Повести и рассказы
Шрифт:
Ну вот, проработала я там год с небольшим и заболела нефритом, это болезнь почек; поясницу у меня так ломило, что я не могла разогнуться — не то что в поле на работы выходить. А ведь в деревенской производственной бригаде легких работ не бывает. Даже если бы начальники нашли для меня легкую работу, от злоязычия односельчан не было бы проходу. Да что я тебе говорю, ты и сам небось не хуже меня знаешь эти деревенские нравы. Опять я отправилась в город за советом к тете. Знаешь, эгоизм людей можно подчас использовать в своих целях: опасаясь, как бы я не осталась у нее, тетя обязательно приложит двойные усилия, чтобы придумать для меня что-нибудь. И они с дядей действительно постарались на славу, выход нашли: поручили тому самому дальнему родственнику, счетоводу, подыскать мне в бригаде мужа!
— Чжао Сочжу?
— Вот именно. За полгода работы в бригаде я частенько видела этого человека. Он был старше меня лет на восемь, высокого роста, выше меня на голову, крепкого телосложения, во всей его фигуре
— После того, как вас познакомили, вы что, так ни разу по душам и не поговорили? — вставил я вопрос.
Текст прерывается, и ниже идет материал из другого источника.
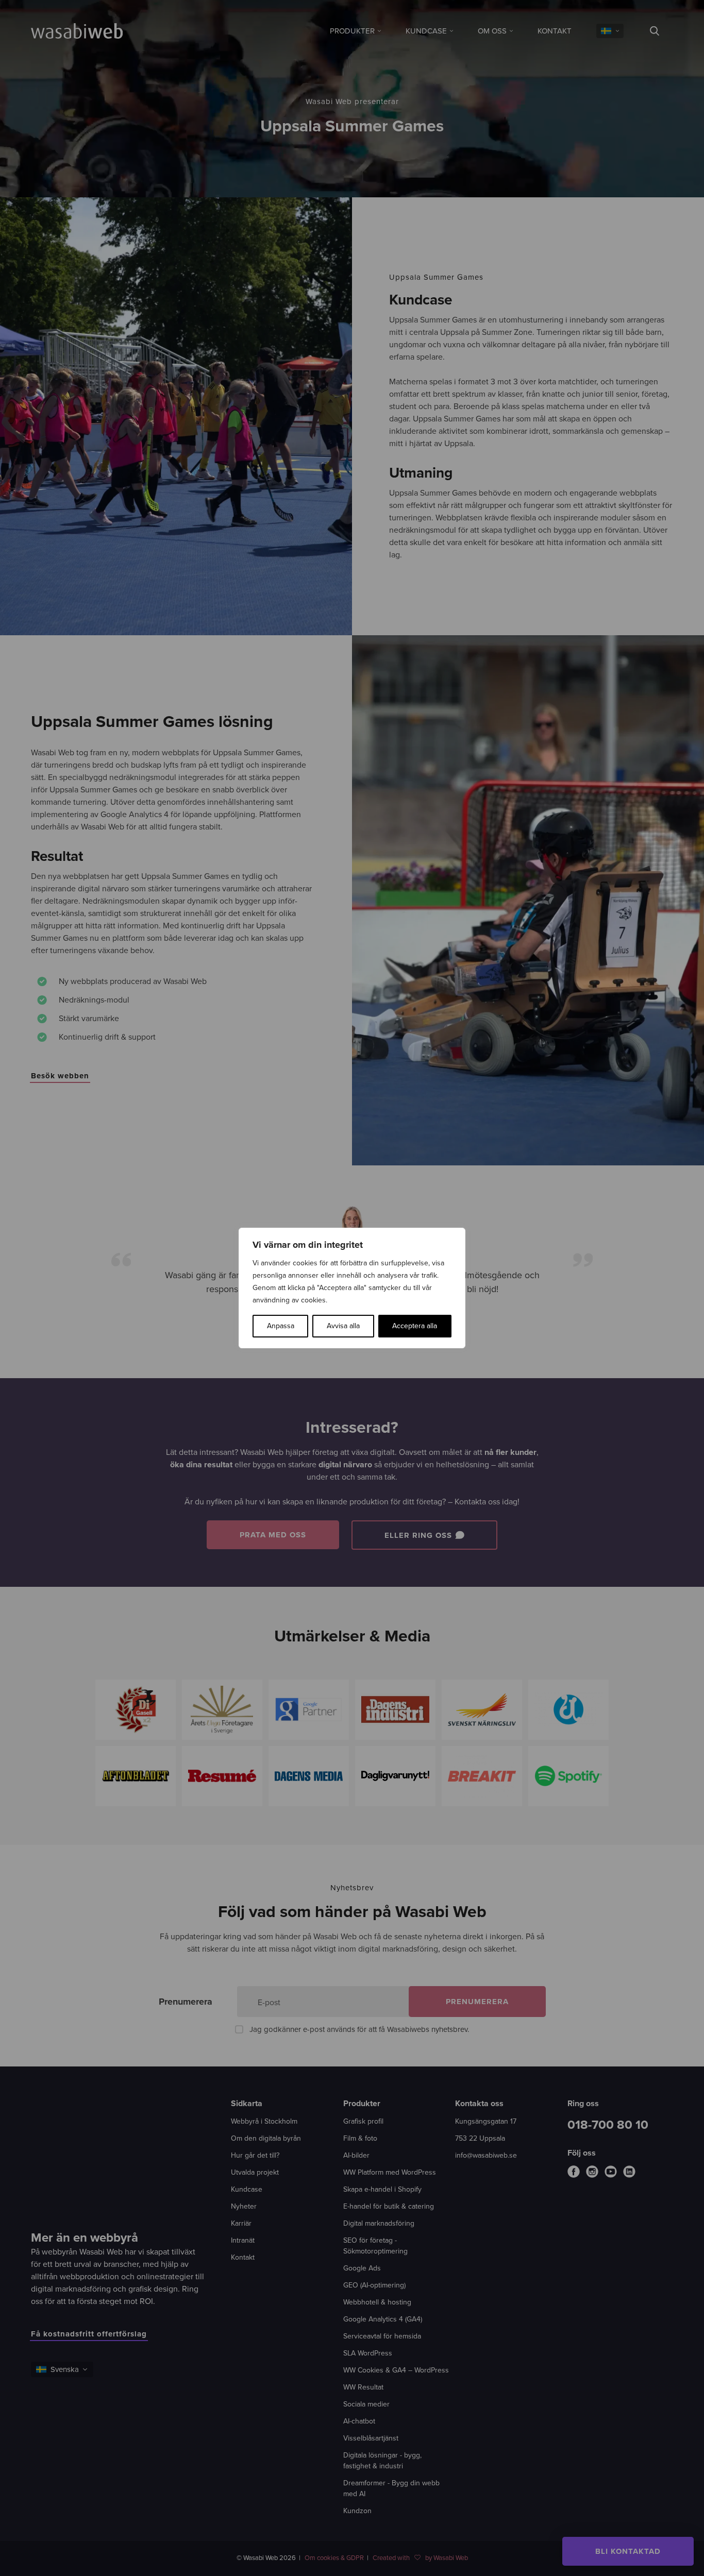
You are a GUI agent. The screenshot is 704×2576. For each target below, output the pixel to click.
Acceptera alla (414, 1325)
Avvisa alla (343, 1325)
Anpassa (280, 1325)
— Незачем было разговаривать. Да и не о чем. Просто у меня не было иного выхода. Когда человек доходит до такого состояния, в каком оказалась я, нужна лишь дорога, по которой можно брести, а куда она приведет, может быть, в тупик, не имеет значения. Дядя и тетя настойчиво советовали выходить за него замуж. Чжао Сочжу, говорили они, обещает после свадьбы уберечь меня от полевых работ. Прописана я была в деревне, в город вернуться не имела права, да вдобавок еще эта болезнь… Если ты сейчас спросишь, о чем я тогда думала, ответить тебе не сумею. Но я должна была как-то жить! Он пожелал взять меня в жены, я согласилась, переехала в его дом, вот так мы и поженились, все донельзя просто. — В уголках губ у нее обозначилась саркастическая усмешка. Похоже, она иронизировала над собой.
— Не кажется ли тебе, что замуж ты вышла несколько опрометчиво?
— Человеческая жизнь в те времена напоминала былинку на ветру, никакой ценности не имела, чего уж тут говорить об опрометчивости или неопрометчивости. Что же касается меня, то не надо забывать, что я была дочерью «контрреволюционера», а Чжао Сочжу происходил из бедных крестьян. Полагаю, наоборот, тогда, наверно, нашлись люди, считавшие опрометчивым шагом поступок Чжао Сочжу, который женился на мне.
Она задумалась на мгновение, потом продолжила, понизив голос:
— Знаешь, перед тем как дать согласие пойти за него, я проревела всю ночь. Мне было яснее ясного: выходя за него замуж, я ставлю крест на своих мечтах о прекрасной жизни, на своих устремлениях и помыслах. При мне останутся только мое бренное тело с руками и ногами, бьющееся сердце да рот, нужный для того, чтобы трижды в день набивать живот. Реальная действительность деспотична, она заставляет отказаться от личного, подминает все под себя. К тому же я была слишком молода, неопытна, беспомощна и до какой-то степени слабовольна. Вот и покорилась безропотно действительности. Этот человек дал мне шанс выжить. Да и другого выхода у меня не было. Есть множество других способов отблагодарить его, неужели я непременно должна маяться с ним всю свою жизнь, чтобы расквитаться за свое спасение?
— Прожили вы семь лет, справедливо ли будет утверждать, что между вами не возникло никакого чувства?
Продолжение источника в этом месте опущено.